China is well-known for grasping an economic opportunity by the horns and going forward, regardless of if it’s the world’s highest bridge or a man-made island. The same can be said of taking advantage of commercial opportunities in genetic editing.
Genetic editing has its opponents and is still considered by many scientists as controversial, but China is going ahead with the science on a very grand scale. The world’s largest cloning laboratory being constructed in the government-sponsored business park in Tianjin, is set to open in mid-2016.
The 14,000 sq. meter facility is being headed up by a China-based biotechnology company, Boyalife Group, in a joint venture with a South Korean company, Sooam Biotech. The site is not too far from where a series of deadly explosions occurred this summer at a chemical warehouse. The initial cost of the facility varies from US$31 million to about US$313 million or 200 million Yuan.
Xu Xiaochun, board chairman of Boyalife Group, told EcoWatch Chinese farmers were struggling to produce enough cattle to meet market demands. A 2014 report said growing global demand for beef will continue to come mainly from China. It should be noted China now relies on beef imports from Australia, the biggest supplier, accounting for 53 percent of total import volume in 2013.
In addition to creating beef cattle embryos, the facility will also clone animals, including drug sniffing dogs, pet dogs and racehorses. The facility will also have a gene storage unit and a museum. “We are going [down] a path that no one has ever travelled,” Xu told The Guardian, as reported by EcoWatch. “We are building something that has not existed in the past.”

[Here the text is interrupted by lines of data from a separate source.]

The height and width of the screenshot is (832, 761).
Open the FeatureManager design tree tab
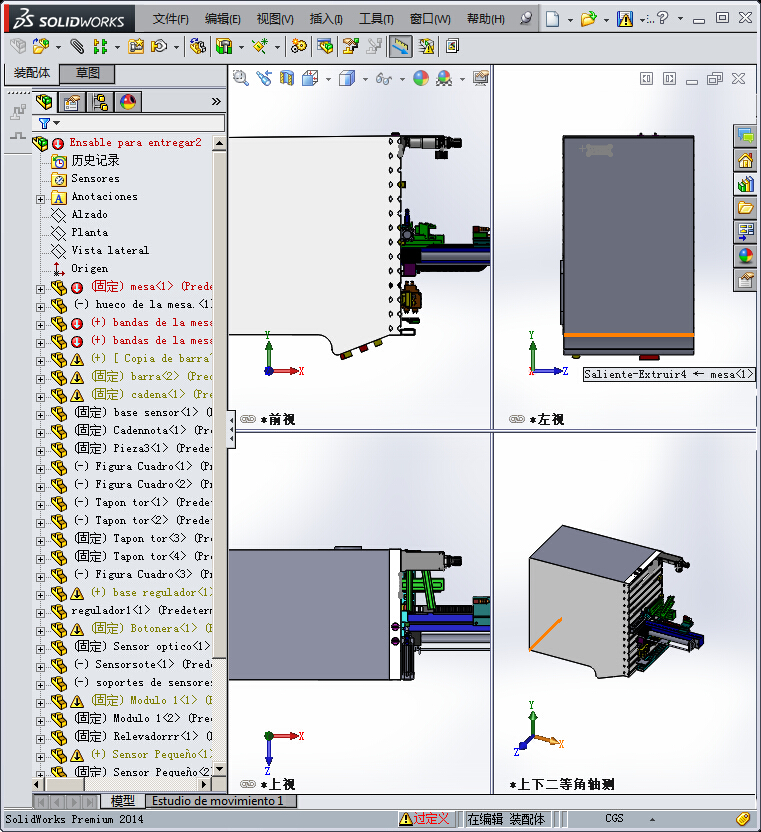44,101
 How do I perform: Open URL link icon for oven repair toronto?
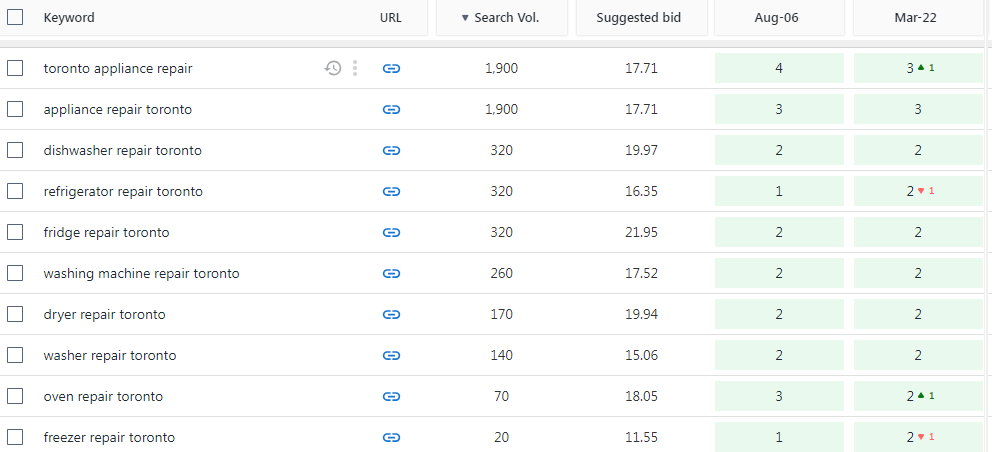click(392, 396)
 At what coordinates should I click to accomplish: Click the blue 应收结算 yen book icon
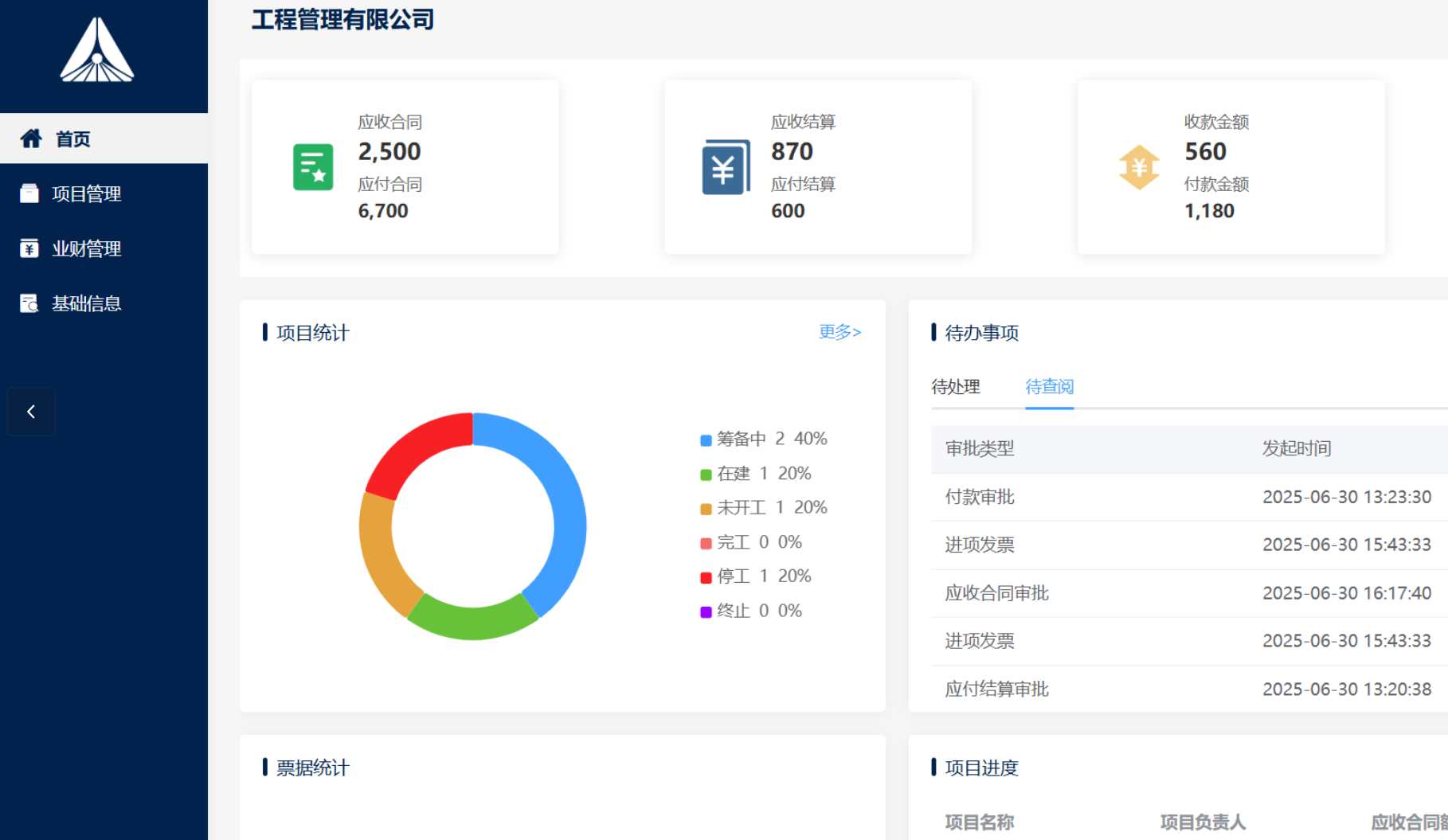pyautogui.click(x=726, y=167)
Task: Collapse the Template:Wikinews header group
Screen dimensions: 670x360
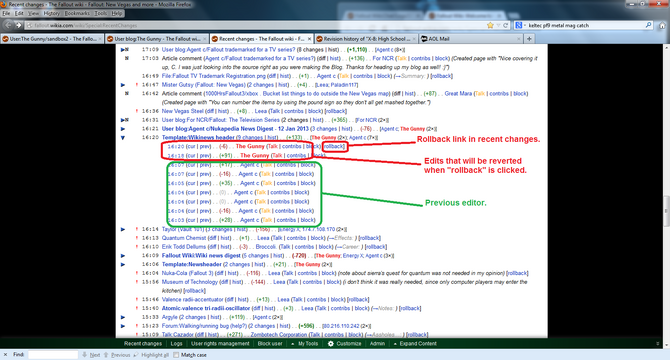Action: click(123, 138)
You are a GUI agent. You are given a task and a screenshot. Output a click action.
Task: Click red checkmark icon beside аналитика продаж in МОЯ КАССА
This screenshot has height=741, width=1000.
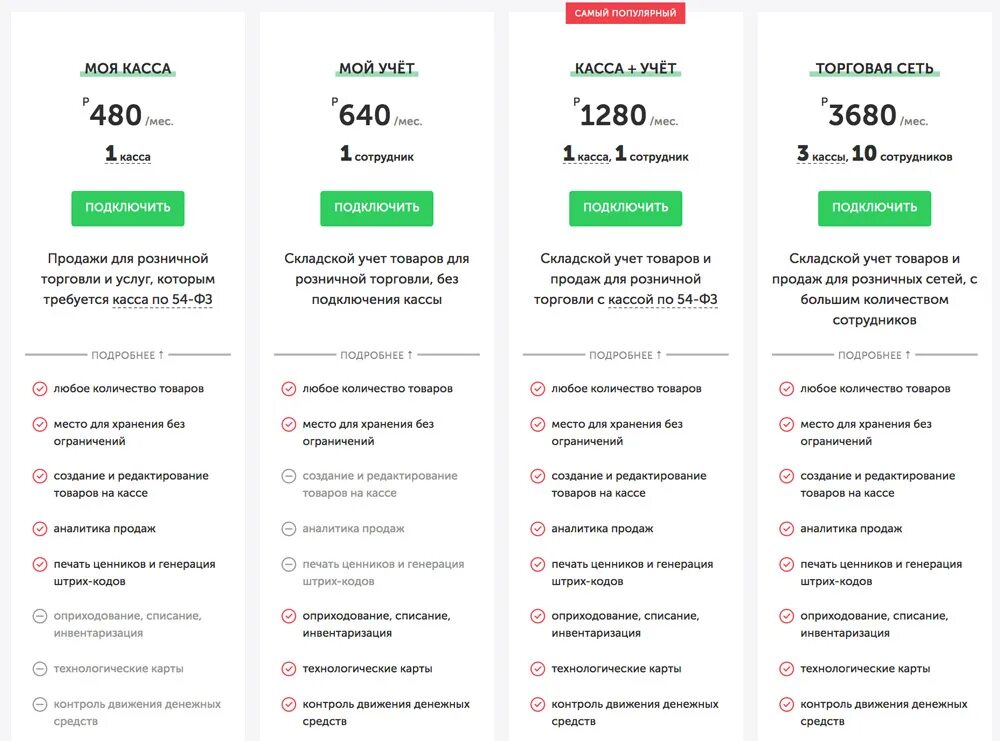(40, 529)
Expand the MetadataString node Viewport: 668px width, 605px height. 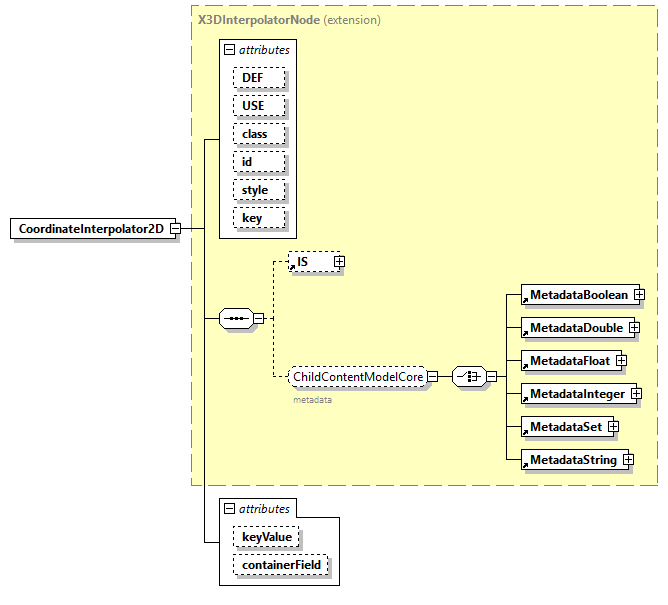627,460
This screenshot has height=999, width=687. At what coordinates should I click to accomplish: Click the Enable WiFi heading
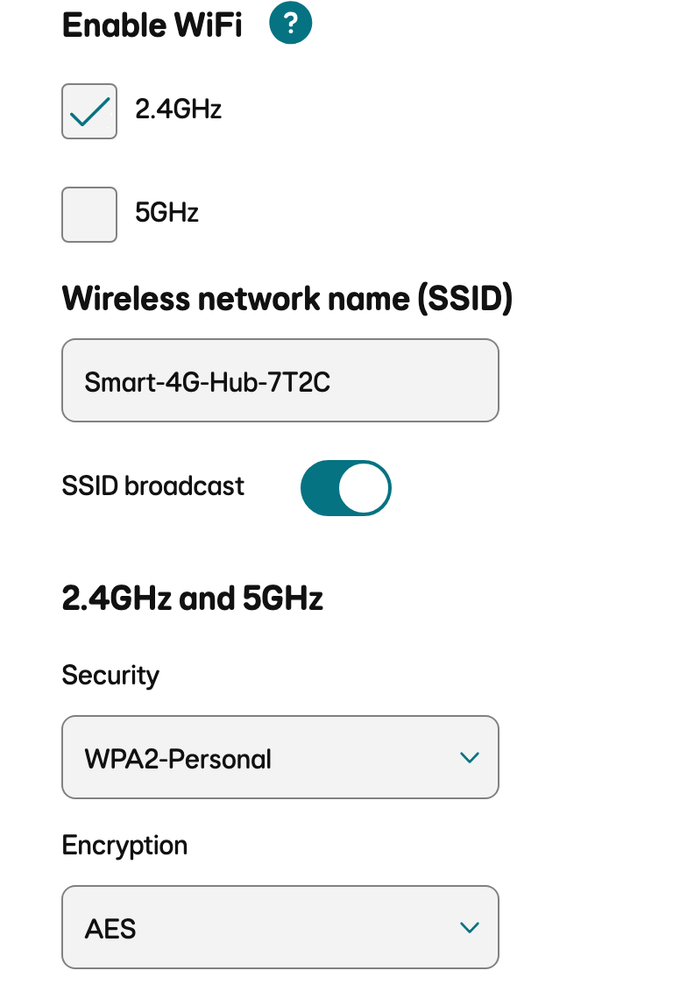[x=152, y=25]
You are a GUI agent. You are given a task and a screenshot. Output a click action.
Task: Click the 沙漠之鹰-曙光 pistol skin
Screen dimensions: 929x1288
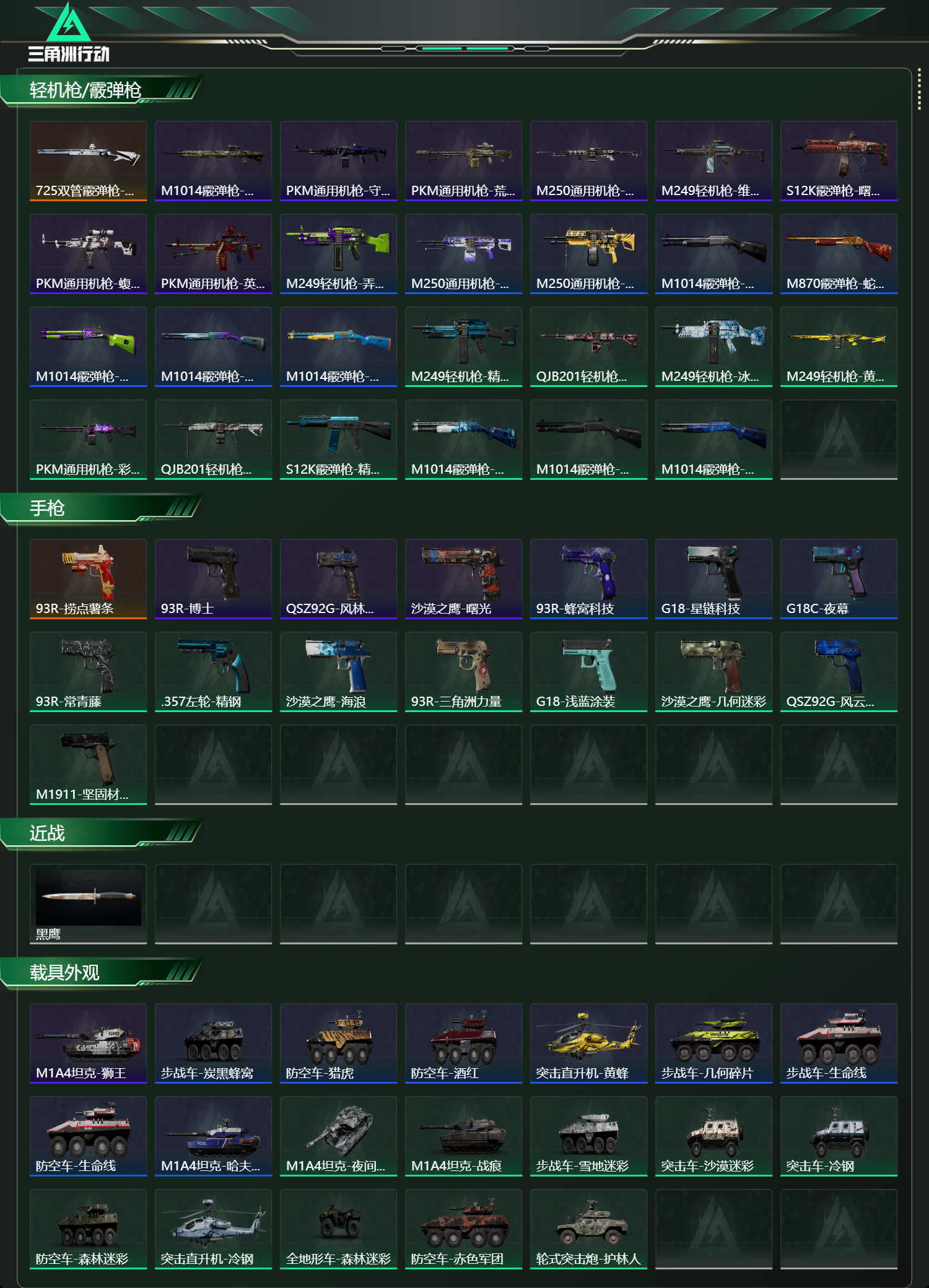tap(463, 579)
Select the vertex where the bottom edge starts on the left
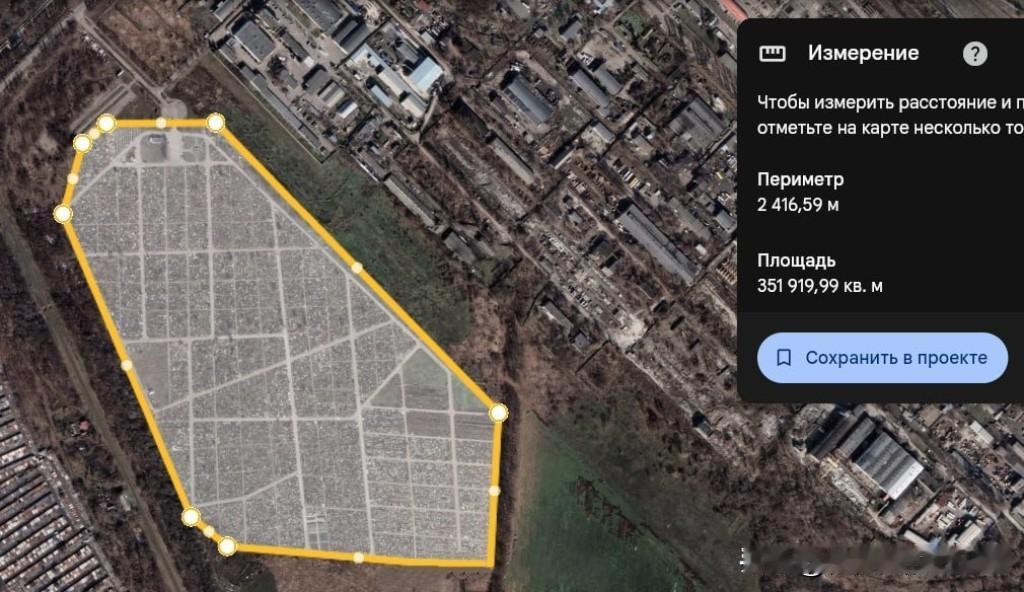Viewport: 1024px width, 592px height. pos(227,546)
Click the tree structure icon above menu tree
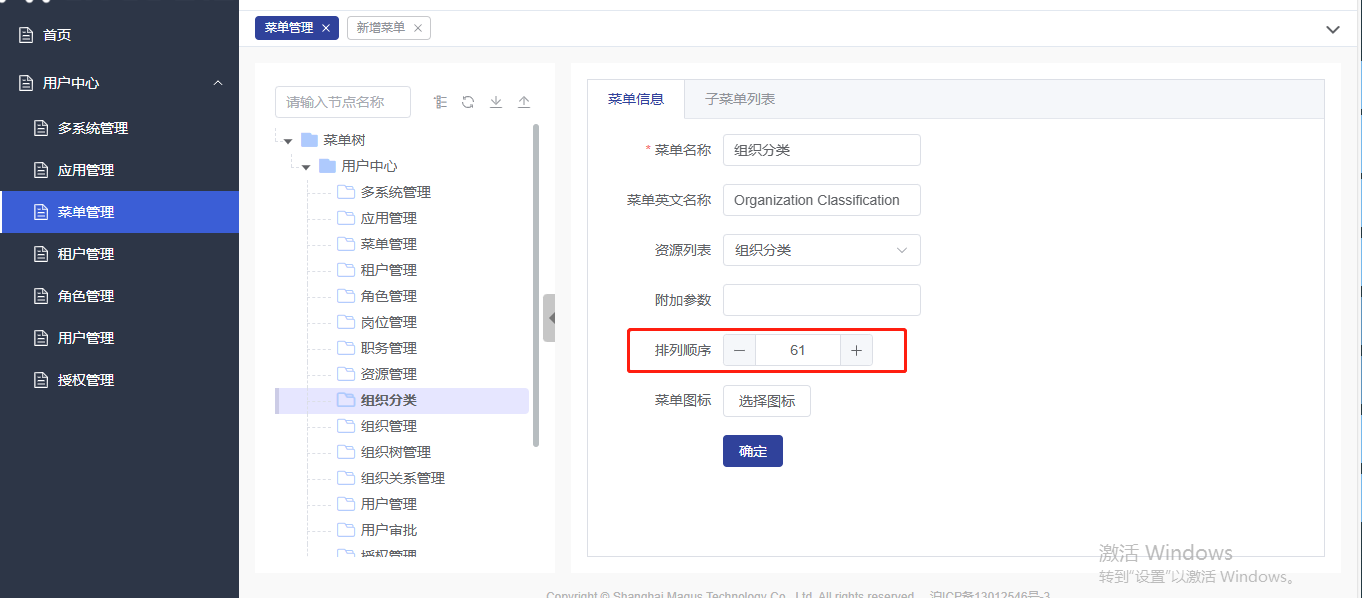Image resolution: width=1362 pixels, height=598 pixels. 440,102
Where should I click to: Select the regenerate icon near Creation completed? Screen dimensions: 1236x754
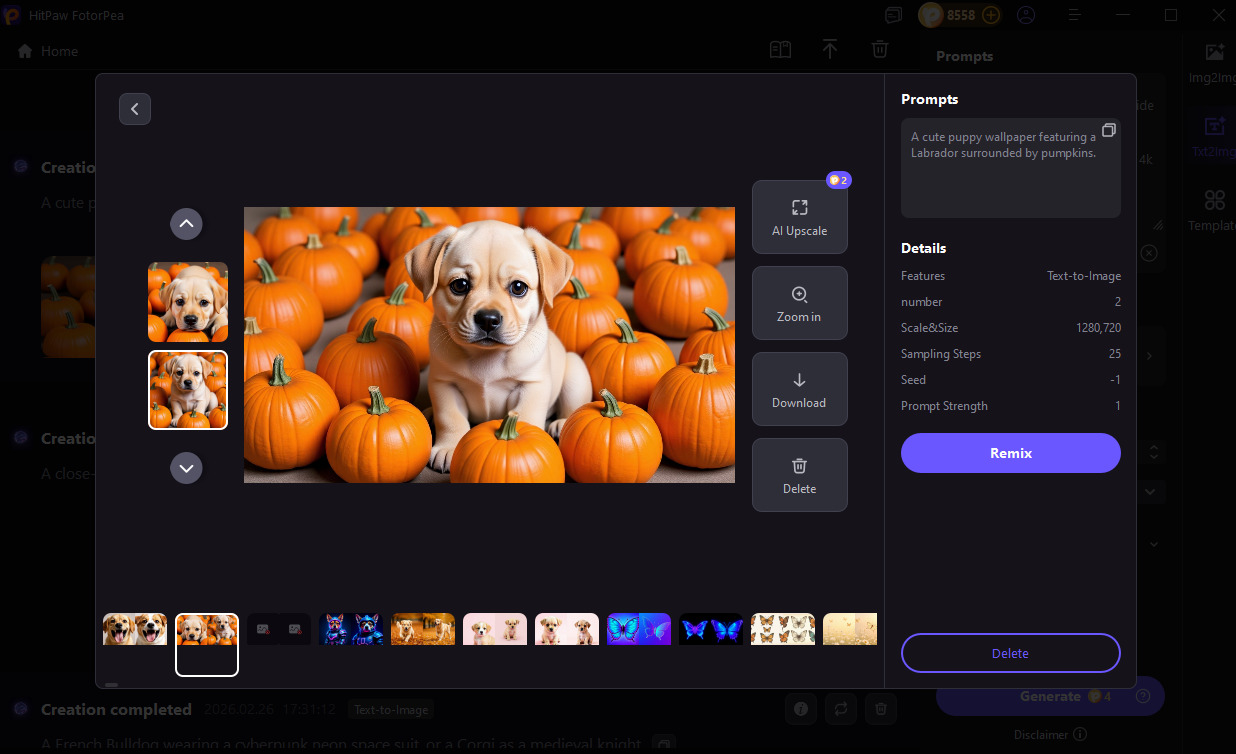pyautogui.click(x=840, y=708)
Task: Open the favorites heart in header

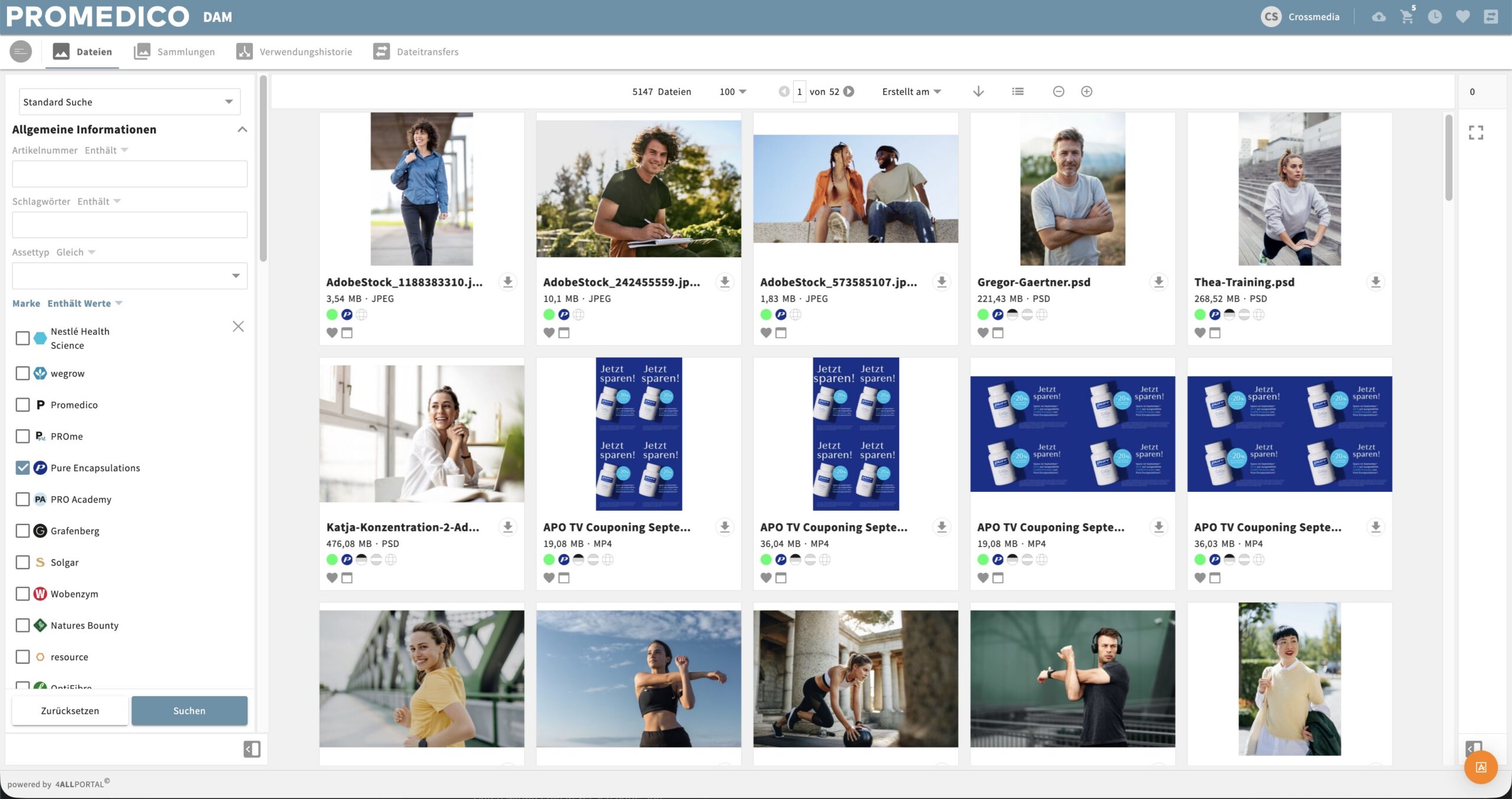Action: tap(1463, 17)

“Clone technology is already around us. It’s just that not everyone knows about it,” said Mr. Xu, as reported by Owen Guo at The New York Times. “And I can tell you all that cloned beef is the tastiest beef I have ever had.”
“One reason we have so much low-quality beef is because we haven’t applied clone technology,” said Xu. “This is the only way to allow Chinese and many other people in the world to enjoy high-quality beef in an efficient manner.”
Mr. Xu has some big ambitions. His “phase one” will start with cloning 100,000 cow embryos a year, and eventually work up to one million embryos a year. He added that new technologies will have an “assembly line format” with embryos coming off the line at a rate of less than 1 minute per cell.
China is home to the flag-bearer in biotechnology, BGI, formerly known as Beijing Genomics Institute in Shenzhen. The company employs over 2,000 PhD-level scientists and utilizes 200 top-of-the-range gene-sequencing machines in China, the U.S. and in Denmark. BGI is the world’s largest genomics organization, with the capacity to read, analyse and alter DNA from plants, microbes, humans, and animals.